-- Begin THE INPUT --

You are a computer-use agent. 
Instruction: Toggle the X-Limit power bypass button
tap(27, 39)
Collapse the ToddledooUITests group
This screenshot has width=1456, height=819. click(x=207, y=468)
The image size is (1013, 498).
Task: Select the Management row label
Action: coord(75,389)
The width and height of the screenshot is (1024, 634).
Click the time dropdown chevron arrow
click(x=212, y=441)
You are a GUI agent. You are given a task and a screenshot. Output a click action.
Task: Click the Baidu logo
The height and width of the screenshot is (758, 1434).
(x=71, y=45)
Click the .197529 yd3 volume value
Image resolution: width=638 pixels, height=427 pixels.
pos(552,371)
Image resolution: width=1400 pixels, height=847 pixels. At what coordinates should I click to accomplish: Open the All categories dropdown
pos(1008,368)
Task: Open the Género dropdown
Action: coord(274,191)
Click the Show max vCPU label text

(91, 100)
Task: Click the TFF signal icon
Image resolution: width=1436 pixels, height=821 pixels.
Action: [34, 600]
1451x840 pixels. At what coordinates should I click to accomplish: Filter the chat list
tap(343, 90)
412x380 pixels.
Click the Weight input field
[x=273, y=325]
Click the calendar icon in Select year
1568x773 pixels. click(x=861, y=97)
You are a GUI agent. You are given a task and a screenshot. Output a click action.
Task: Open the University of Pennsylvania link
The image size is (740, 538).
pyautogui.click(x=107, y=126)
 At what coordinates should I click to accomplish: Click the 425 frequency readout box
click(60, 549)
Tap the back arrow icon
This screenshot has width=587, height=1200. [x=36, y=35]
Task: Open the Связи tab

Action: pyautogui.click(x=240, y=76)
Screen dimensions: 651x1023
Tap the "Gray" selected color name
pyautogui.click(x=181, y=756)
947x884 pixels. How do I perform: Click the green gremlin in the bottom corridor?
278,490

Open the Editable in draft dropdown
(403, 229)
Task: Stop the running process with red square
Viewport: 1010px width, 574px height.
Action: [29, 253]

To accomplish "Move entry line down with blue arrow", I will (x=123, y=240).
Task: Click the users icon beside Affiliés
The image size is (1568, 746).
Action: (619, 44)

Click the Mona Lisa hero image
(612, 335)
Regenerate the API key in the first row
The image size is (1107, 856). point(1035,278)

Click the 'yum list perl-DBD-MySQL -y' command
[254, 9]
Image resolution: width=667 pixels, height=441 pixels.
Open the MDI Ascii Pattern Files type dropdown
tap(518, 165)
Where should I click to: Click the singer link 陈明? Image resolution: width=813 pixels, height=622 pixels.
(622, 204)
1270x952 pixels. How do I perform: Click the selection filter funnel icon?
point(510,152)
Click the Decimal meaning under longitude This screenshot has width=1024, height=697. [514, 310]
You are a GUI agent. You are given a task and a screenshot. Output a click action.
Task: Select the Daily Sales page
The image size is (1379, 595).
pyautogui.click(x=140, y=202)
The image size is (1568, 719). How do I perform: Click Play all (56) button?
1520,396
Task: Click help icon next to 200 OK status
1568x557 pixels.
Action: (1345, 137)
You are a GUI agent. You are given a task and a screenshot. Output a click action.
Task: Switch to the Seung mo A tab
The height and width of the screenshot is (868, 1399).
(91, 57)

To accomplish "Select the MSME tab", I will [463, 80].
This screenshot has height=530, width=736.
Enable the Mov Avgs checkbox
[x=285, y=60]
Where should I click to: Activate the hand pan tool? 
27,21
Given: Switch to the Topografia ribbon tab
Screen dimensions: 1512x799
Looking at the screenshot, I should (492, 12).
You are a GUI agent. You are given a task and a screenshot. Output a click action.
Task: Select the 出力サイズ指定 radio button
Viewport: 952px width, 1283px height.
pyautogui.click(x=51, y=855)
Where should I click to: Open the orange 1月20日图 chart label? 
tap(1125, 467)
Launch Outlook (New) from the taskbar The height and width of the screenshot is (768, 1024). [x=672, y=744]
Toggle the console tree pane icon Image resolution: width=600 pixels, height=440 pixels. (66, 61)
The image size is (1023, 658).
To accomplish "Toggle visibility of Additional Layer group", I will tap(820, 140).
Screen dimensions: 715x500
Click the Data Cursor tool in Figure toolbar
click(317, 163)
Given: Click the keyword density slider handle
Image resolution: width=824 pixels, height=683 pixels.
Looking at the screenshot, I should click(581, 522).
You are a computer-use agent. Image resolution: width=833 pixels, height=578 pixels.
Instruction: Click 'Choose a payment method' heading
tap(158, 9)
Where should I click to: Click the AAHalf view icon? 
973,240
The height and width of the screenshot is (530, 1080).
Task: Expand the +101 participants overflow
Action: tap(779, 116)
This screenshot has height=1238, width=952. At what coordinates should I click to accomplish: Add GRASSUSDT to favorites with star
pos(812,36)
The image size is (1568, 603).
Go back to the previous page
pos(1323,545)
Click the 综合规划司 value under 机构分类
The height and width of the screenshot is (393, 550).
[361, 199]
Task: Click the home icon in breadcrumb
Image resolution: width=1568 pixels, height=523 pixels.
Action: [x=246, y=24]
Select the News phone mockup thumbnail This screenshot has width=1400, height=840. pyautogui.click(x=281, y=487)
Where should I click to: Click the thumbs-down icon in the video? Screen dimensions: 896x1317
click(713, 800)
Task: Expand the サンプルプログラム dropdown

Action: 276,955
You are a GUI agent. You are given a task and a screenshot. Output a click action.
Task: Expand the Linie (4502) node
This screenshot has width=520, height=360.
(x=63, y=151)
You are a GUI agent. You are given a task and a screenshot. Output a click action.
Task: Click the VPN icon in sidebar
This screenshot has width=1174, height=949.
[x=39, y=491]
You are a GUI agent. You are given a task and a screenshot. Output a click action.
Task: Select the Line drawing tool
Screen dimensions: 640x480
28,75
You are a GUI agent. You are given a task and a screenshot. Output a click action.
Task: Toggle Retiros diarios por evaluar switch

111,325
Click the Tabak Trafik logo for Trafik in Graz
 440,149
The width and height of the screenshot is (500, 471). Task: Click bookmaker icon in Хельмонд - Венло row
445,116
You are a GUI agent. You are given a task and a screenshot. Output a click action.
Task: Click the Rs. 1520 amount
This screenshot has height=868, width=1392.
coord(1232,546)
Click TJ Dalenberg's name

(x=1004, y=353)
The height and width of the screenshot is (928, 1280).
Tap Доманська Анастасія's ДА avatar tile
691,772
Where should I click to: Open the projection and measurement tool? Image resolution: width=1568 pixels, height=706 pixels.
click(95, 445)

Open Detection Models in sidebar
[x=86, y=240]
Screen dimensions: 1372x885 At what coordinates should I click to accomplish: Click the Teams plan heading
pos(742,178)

-- End THE INPUT --

• SET EXERCISE: Quote the stretch of the records from the line containing "Click the Tabak" through the end of the records, both ends included.

• FINISHED ANSWER:
Click the Tabak Trafik logo for Trafik in Graz
 440,149
The width and height of the screenshot is (500, 471). Task: Click bookmaker icon in Хельмонд - Венло row
445,116
You are a GUI agent. You are given a task and a screenshot. Output a click action.
Task: Click the Rs. 1520 amount
This screenshot has height=868, width=1392.
coord(1232,546)
Click TJ Dalenberg's name

(x=1004, y=353)
The height and width of the screenshot is (928, 1280).
Tap Доманська Анастасія's ДА avatar tile
691,772
Where should I click to: Open the projection and measurement tool? Image resolution: width=1568 pixels, height=706 pixels.
click(95, 445)

Open Detection Models in sidebar
[x=86, y=240]
Screen dimensions: 1372x885 At what coordinates should I click to accomplish: Click the Teams plan heading
pos(742,178)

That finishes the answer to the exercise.